Ministério Público levanta segredo do caso Sócrates mas recorre para o Constitucional

A defesa de José Sócrates poderá ter acesso aos autos da investigação, mas o Ministério Público não cede. A Procuradoria-Geral da República anunciou que acata a decisão do Tribunal da Relação, mas que vai recorrer para o Tribunal Constitucional. Na quinta-feira, a Relação decretou, com efeitos imediatos, o fim do segredo de justiça interno do caso Sócrates.

Christopher Marques - RTP /
Juan Medina - Reuters

O Ministério Público vai recorrer da decisão do Tribunal da Relação de Lisboa. No entanto, o recurso não suspende a decisão tomada pela Relação e, como tal, a defesa de José Sócrates deverá ter acesso aos autos já esta segunda-feira.

A Procuradoria-Geral da República, em nota enviada à imprensa, refere que “em cumprimento do acórdão, o acesso aos autos é subordinado á condição de não perturbar a investigação. O acesso é permitido a “todos os intervenientes processuais que já o solicitaram ou que o venham a solicitar”.

Entretanto, a defesa de José Sócrates revelou à comunicação social que o procurador já mandou digitalizar os autos, e que estes lhe deverão ser entregues na manhã da próxima segunda-feira.

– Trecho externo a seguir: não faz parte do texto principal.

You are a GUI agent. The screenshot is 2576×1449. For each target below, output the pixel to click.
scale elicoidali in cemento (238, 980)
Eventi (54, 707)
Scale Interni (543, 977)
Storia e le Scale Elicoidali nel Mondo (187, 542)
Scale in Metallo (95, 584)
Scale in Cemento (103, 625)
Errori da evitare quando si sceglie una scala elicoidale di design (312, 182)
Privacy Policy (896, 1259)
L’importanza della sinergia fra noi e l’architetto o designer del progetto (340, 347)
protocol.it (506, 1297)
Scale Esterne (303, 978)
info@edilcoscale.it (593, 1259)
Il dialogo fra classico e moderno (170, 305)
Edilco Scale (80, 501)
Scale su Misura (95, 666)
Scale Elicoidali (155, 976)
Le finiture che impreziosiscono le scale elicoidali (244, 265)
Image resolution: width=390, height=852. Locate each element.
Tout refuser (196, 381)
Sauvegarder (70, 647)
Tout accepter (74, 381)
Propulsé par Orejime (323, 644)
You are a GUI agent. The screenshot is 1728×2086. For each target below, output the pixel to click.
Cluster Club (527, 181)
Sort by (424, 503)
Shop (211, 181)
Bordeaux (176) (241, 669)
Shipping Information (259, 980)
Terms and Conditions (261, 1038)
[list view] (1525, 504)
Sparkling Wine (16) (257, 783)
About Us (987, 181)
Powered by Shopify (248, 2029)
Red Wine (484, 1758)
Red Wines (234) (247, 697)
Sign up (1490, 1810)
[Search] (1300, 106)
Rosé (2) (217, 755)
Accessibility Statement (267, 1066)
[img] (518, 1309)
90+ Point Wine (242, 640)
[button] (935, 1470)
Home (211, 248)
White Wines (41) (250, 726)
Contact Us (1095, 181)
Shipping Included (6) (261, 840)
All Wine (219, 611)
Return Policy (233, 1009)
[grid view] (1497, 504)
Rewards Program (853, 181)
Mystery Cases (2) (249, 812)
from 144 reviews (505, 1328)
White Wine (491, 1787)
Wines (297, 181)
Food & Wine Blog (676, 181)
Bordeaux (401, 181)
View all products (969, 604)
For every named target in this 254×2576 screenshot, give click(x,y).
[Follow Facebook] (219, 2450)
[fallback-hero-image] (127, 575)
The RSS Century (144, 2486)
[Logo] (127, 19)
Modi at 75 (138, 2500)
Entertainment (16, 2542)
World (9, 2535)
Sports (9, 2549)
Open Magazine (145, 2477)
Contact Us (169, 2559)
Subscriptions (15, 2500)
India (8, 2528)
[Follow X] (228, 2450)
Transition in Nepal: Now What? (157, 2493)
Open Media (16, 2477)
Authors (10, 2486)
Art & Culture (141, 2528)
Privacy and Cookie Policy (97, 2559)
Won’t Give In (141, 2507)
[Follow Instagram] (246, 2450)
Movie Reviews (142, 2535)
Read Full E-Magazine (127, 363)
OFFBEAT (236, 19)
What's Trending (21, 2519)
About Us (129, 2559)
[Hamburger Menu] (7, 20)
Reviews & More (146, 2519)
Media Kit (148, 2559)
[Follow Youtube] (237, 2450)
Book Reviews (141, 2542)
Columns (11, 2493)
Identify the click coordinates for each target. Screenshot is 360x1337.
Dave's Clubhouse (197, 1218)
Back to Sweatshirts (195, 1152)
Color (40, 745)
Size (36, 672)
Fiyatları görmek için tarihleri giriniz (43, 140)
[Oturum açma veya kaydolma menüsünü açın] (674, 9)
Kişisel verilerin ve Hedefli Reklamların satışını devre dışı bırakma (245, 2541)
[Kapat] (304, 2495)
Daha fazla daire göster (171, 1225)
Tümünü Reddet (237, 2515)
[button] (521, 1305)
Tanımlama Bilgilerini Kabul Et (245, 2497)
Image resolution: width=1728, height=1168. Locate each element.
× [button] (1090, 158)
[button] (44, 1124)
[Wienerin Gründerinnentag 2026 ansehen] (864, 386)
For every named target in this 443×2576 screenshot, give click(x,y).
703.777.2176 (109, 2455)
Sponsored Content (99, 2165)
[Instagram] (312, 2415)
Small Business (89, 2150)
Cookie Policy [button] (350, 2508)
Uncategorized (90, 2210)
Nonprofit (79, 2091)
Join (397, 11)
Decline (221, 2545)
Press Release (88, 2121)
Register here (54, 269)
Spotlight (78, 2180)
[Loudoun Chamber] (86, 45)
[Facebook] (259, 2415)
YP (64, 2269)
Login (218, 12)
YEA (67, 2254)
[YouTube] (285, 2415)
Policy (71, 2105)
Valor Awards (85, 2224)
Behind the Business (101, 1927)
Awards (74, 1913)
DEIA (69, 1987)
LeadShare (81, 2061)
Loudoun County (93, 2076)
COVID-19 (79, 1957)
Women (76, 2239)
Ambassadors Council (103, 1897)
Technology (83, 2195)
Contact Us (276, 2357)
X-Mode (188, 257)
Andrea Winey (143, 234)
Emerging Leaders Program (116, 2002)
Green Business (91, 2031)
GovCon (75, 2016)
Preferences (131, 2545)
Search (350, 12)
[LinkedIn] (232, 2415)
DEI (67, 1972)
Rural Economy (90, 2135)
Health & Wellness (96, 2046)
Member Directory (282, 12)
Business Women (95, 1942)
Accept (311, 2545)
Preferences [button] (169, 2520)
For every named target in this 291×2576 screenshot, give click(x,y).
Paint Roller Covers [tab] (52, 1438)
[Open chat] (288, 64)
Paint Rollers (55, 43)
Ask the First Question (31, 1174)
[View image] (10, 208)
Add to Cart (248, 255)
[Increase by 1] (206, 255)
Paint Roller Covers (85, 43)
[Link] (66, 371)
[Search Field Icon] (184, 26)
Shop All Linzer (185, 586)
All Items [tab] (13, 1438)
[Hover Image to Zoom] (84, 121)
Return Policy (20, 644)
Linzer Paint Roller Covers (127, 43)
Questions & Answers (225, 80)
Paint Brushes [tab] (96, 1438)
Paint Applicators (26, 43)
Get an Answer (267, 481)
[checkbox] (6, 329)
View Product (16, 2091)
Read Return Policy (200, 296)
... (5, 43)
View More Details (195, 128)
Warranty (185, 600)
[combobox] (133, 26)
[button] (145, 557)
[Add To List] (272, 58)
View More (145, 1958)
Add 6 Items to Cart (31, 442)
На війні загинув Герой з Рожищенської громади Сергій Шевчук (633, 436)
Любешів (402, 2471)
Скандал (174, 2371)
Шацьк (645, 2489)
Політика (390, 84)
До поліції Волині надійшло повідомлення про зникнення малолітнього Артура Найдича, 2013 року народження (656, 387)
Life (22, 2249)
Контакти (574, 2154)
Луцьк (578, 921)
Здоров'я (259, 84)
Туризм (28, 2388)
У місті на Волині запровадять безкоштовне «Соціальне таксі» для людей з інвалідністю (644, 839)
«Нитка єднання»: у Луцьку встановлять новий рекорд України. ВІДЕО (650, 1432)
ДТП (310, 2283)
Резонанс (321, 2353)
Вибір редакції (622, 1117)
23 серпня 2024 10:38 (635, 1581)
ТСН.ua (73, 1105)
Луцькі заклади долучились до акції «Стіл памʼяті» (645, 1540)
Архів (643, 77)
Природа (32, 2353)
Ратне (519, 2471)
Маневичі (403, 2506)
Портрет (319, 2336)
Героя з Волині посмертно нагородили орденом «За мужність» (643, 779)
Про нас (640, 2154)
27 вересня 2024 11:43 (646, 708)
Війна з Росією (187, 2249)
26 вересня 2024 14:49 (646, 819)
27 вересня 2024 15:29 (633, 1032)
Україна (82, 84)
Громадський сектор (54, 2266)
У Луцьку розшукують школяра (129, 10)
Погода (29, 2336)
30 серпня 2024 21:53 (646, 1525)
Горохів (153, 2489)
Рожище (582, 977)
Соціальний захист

O Tribunal da Relação de Lisboa indeferiu esta quinta-feira o requerimento do Ministério Público que pedia a nulidade do acórdão que permitia à defesa de José Sócrates ter acesso aos autos da investigação.
"Não tinha pés nem cabeça"
Na quinta-feira, pouco depois de conhecida a decisão da Relação de Lisboa, o advogado João Araújo reconhecia à RTP que esta era a decisão que esperava uma vez que o requerimento do Ministério Público “não tinha pés nem cabeça”. “Esta decisão era aquela que tinha de ser tomada e não nos surpreendeu”, afirmou.

A defesa quer agora ler o processo para perceber, não só o que lá está mas, sobretudo, o que a defesa garante não existir. “Ver que lá não estão os factos e as provas que permitiram aquela coboiada do dia 21 de novembro”.

“O senhor engenheiro José Sócrates foi detido de uma forma ignominiosa e infamante, sem factos, sem provas, sem razões que o justificassem”. A defesa está confiante que a leitura do processo permitirá comprovar esta ideia e considera mesmo que “a justiça começa finalmente a fazer o seu caminho”.

José Sócrates foi detido a 21 de novembro de 2014, estando indicado pelos crimes de fraude fiscal qualificada, branqueamento de capitais e corrupção passiva para ato ilícito.

O antigo líder socialista começou por ficar em prisão preventiva no Estabelecimento Prisional de Évora. O ex-primeiro-ministro encontra-se agora em prisão domiciliária em Lisboa, com vigilância policial.